→ INSTRUCTIONS TO FOLLOW: The listing below holds a line with "July 2020 (33, 1535)" and a later line with "May 2024 (34, 905)". Write out those two lines and every line between them, exactly, and nothing else.

=====

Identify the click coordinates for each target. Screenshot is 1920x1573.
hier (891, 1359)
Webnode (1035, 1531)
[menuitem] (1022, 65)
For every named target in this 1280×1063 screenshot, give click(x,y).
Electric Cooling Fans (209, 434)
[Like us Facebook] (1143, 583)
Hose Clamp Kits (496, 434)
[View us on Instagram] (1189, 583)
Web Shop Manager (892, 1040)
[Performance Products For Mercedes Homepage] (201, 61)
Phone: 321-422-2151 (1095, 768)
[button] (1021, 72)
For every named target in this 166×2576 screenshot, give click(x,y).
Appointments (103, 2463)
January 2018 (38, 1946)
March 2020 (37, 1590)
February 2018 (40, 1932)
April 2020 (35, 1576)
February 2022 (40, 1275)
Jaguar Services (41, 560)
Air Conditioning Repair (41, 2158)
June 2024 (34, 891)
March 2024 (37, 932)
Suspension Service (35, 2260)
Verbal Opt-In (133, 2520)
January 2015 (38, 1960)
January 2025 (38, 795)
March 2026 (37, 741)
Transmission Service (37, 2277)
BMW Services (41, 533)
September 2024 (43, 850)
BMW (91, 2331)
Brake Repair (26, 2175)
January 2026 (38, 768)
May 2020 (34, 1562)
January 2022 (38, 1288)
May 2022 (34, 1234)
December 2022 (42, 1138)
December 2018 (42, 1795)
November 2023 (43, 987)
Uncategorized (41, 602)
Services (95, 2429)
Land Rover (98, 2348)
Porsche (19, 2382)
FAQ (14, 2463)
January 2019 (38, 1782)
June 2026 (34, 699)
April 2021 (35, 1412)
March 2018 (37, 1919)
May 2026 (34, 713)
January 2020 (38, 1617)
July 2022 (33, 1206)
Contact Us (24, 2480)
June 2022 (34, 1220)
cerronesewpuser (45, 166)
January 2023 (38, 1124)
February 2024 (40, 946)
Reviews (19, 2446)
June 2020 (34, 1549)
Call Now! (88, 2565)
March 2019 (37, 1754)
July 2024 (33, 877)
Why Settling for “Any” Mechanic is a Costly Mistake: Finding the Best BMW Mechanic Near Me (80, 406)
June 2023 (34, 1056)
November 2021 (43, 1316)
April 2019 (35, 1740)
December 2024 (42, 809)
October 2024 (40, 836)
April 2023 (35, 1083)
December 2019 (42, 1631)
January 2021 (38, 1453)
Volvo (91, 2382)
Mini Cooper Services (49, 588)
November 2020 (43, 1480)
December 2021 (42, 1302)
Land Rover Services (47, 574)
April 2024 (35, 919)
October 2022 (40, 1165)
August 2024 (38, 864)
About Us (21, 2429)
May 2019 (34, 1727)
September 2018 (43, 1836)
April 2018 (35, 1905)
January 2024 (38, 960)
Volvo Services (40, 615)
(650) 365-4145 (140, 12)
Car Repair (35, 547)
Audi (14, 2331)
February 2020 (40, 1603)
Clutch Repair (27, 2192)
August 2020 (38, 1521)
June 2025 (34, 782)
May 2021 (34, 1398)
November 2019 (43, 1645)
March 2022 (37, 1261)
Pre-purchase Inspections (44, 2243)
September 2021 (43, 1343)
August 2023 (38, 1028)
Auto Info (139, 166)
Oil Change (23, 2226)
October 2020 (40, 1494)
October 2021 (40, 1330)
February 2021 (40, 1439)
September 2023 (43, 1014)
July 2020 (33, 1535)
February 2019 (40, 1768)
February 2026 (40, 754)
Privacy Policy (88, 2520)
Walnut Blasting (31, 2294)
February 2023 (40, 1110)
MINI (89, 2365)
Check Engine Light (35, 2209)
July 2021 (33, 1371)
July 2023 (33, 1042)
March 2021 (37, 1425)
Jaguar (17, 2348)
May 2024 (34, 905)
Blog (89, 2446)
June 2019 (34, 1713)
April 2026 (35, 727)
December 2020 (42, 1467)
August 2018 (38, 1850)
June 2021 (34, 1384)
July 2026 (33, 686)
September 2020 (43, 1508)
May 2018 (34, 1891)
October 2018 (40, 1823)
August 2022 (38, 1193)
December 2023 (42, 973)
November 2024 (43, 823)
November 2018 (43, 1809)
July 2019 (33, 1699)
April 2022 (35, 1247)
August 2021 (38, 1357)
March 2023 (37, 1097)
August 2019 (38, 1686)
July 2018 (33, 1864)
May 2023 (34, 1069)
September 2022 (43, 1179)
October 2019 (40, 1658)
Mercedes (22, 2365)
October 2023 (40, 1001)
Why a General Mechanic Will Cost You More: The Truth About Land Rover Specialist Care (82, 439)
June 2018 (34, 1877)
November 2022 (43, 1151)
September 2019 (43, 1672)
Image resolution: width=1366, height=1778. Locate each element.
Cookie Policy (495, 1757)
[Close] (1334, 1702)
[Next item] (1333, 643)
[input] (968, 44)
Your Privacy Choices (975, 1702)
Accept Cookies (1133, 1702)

=====

→ REPLY TO THE EXERCISE:
July 2020 (33, 1535)
February 2019 (40, 1768)
February 2026 (40, 754)
Privacy Policy (88, 2520)
Walnut Blasting (31, 2294)
February 2023 (40, 1110)
MINI (89, 2365)
Check Engine Light (35, 2209)
July 2021 (33, 1371)
July 2023 (33, 1042)
March 2021 (37, 1425)
Jaguar (17, 2348)
May 2024 (34, 905)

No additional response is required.